» **Task**
Determine how many lines in the data below contain "Collapse" and write only that number.

» **Recorded data**
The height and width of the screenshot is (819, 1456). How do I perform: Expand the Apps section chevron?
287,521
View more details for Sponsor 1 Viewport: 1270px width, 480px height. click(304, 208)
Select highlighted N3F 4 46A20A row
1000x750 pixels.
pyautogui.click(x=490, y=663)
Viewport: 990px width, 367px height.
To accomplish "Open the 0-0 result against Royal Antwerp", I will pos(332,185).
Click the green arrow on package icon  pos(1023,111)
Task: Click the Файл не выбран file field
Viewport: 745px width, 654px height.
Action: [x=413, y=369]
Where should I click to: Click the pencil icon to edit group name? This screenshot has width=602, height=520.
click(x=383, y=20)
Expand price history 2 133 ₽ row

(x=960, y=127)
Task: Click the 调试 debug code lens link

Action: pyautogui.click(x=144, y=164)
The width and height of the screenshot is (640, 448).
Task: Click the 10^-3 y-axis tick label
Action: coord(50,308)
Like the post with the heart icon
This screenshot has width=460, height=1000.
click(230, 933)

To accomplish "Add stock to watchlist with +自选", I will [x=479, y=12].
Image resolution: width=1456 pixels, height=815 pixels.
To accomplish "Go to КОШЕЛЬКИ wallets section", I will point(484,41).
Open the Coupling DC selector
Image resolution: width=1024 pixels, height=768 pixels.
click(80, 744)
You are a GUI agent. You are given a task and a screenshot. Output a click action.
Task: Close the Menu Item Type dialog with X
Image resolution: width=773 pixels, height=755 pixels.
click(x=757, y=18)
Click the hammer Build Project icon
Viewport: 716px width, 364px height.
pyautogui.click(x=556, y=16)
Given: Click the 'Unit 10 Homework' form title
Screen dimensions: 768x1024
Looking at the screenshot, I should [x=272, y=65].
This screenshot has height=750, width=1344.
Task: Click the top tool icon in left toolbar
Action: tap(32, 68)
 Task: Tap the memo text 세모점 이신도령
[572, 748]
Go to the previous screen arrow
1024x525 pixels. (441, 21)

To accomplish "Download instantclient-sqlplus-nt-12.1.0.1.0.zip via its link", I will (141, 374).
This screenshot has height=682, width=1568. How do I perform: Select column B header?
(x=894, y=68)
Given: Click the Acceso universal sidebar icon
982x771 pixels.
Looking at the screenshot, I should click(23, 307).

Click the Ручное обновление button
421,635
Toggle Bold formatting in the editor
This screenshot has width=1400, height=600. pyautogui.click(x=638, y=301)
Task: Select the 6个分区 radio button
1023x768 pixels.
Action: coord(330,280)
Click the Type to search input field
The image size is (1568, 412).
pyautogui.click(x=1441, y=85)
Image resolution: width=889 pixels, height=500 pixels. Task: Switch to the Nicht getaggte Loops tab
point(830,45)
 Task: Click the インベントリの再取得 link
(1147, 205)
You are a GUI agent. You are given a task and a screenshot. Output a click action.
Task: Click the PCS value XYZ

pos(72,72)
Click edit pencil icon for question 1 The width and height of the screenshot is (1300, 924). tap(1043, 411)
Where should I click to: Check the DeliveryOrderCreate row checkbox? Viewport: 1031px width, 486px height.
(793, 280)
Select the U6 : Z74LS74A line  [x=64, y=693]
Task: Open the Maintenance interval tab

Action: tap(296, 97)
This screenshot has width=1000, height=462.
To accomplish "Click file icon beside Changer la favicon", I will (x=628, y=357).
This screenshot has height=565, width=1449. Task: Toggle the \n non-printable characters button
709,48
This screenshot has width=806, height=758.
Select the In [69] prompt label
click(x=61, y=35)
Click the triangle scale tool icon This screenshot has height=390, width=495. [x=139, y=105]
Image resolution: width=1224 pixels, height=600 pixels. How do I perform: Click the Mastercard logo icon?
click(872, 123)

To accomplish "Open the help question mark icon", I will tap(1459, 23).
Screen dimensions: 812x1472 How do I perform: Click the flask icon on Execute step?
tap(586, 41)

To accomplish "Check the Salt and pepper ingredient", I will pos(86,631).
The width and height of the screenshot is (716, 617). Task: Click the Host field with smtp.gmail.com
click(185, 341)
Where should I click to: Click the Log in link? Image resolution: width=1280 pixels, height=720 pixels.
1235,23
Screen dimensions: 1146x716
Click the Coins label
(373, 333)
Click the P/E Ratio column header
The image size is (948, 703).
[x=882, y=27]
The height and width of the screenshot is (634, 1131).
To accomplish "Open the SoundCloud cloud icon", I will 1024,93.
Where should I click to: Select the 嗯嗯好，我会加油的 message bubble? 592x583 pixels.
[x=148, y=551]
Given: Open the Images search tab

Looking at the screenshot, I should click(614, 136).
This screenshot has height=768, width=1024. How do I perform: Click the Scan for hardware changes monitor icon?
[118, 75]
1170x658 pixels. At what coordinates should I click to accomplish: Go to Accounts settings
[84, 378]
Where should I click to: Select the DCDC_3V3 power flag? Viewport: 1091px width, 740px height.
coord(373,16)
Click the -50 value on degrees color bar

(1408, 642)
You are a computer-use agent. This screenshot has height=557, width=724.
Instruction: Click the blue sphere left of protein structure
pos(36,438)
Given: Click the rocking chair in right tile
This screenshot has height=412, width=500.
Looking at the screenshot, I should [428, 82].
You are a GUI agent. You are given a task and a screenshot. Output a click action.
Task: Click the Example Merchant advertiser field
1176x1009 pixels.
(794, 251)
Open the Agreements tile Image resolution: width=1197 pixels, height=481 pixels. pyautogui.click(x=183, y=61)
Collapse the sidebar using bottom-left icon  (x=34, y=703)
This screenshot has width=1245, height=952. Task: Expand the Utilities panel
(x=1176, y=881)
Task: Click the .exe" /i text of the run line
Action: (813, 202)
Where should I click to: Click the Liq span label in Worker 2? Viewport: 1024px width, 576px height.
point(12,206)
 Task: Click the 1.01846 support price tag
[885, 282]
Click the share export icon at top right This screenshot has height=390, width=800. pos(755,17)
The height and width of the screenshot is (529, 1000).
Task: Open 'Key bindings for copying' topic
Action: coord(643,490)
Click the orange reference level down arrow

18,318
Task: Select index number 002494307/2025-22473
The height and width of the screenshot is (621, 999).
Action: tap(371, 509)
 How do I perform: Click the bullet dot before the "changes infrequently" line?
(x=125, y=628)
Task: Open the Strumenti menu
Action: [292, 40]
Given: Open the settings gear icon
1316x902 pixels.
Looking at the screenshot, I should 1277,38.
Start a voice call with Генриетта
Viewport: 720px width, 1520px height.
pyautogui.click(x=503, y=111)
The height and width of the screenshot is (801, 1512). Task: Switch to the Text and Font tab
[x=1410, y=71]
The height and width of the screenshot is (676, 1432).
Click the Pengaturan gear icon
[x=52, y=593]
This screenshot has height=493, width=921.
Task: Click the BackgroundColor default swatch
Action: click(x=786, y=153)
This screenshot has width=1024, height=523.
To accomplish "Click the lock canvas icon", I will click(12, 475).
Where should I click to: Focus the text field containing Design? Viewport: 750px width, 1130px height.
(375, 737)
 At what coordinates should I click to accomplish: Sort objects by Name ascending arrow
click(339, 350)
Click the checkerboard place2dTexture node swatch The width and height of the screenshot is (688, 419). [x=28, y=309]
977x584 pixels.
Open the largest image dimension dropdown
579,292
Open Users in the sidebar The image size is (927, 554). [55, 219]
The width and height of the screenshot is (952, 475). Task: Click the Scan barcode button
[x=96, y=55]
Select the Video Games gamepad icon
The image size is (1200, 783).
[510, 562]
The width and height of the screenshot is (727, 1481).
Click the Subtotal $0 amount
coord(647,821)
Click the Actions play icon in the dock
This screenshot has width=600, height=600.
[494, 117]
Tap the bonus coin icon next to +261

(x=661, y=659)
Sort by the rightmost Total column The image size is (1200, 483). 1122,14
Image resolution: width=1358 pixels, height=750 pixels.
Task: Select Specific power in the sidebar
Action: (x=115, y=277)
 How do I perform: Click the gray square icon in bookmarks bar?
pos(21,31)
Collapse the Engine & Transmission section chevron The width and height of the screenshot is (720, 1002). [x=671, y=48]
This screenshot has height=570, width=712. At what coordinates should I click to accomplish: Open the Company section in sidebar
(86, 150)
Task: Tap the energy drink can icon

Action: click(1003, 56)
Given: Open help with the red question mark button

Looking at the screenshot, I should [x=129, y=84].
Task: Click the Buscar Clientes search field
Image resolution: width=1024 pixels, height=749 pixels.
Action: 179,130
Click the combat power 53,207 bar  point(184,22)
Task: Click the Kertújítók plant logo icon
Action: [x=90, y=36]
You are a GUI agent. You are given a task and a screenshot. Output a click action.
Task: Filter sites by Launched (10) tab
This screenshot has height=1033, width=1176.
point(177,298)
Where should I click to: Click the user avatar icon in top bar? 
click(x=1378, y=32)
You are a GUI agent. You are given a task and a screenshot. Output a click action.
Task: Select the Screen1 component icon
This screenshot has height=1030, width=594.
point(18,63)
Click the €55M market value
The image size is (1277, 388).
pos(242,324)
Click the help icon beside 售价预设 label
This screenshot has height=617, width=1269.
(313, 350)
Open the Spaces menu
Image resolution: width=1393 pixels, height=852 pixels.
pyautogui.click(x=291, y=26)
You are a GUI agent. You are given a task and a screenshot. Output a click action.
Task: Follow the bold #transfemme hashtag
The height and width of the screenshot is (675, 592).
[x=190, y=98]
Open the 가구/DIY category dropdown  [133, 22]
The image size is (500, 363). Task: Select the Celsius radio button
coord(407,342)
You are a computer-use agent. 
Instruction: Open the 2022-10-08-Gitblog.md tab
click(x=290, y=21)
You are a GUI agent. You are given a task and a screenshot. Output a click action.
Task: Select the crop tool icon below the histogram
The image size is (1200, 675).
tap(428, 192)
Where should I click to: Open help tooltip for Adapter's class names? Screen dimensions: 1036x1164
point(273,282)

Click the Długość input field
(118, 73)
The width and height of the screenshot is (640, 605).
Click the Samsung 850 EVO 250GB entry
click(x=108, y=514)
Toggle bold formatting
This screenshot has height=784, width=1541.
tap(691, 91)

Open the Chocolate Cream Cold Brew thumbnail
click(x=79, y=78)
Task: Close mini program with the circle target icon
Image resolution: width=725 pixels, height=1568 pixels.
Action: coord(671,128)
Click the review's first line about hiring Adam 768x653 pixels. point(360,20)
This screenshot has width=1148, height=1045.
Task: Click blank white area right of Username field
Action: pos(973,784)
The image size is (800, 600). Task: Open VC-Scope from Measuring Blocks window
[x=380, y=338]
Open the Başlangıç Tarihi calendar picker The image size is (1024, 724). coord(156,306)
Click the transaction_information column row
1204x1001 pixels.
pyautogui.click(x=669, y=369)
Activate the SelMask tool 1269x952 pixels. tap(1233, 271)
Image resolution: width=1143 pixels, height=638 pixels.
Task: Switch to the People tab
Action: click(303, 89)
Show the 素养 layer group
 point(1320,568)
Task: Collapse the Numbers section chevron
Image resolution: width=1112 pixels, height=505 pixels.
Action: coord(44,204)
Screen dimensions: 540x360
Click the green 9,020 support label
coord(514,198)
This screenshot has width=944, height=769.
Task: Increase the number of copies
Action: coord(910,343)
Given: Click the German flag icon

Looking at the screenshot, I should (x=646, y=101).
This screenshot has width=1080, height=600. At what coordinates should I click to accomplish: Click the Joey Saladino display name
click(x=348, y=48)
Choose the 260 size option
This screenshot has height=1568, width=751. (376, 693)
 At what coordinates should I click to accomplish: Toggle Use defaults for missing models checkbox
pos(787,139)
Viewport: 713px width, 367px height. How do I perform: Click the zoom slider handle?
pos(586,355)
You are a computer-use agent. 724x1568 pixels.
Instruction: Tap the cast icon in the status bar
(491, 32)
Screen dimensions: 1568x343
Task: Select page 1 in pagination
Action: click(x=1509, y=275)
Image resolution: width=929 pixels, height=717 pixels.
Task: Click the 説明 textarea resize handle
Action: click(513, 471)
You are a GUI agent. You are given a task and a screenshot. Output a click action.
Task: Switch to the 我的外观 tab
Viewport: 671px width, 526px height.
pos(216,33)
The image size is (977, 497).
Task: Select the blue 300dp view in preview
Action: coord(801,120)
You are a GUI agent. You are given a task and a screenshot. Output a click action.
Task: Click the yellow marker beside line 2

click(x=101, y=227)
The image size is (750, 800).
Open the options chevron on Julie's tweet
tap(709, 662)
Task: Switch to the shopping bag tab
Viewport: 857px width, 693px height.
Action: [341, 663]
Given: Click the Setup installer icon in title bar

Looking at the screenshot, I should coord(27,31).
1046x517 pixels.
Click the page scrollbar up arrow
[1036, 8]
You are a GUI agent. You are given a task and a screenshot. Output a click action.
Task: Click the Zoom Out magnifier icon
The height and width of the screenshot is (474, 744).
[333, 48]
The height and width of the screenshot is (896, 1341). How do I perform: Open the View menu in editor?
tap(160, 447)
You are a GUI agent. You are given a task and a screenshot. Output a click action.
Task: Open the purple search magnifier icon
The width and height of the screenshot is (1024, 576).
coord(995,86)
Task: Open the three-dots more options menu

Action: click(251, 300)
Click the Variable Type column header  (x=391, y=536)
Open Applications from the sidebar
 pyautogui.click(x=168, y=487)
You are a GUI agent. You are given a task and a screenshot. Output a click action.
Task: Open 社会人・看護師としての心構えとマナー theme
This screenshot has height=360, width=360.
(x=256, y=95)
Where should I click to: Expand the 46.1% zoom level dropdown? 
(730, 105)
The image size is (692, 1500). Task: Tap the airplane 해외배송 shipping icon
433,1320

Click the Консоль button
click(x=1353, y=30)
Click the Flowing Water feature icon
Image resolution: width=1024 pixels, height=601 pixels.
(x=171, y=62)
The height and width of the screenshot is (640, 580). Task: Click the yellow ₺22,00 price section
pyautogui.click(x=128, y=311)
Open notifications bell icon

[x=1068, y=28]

» **Written response**
3